THE EXERCISE:
Locate each line in the records that contains the string "Messaggi" with the same capitalization, and copy those lines.
## Start
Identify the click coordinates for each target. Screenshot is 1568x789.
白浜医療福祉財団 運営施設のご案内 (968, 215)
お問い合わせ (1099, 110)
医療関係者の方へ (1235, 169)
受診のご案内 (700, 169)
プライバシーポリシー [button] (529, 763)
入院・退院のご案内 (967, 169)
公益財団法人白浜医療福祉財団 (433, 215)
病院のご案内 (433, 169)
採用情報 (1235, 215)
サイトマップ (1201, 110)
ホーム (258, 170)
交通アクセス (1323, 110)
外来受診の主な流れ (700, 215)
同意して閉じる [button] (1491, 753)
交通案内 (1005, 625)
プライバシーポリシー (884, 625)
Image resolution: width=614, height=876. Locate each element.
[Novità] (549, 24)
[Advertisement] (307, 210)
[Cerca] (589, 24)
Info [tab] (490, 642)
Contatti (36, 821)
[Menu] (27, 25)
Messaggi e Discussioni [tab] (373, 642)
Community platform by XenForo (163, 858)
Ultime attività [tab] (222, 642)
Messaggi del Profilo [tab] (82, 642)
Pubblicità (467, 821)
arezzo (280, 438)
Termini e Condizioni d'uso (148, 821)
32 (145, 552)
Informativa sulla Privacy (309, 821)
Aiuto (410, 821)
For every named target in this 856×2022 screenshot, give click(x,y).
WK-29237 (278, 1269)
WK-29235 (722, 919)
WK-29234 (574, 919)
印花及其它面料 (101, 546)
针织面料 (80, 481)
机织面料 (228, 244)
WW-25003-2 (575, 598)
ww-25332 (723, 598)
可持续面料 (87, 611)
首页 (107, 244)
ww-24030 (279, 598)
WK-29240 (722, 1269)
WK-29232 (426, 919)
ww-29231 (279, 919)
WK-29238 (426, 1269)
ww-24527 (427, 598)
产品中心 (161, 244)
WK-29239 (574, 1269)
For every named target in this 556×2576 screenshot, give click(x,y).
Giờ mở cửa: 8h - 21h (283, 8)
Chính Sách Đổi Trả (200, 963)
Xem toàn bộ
## End
WRITTEN RESPONSE:
Messaggi e Discussioni [tab] (373, 642)
Messaggi del Profilo [tab] (82, 642)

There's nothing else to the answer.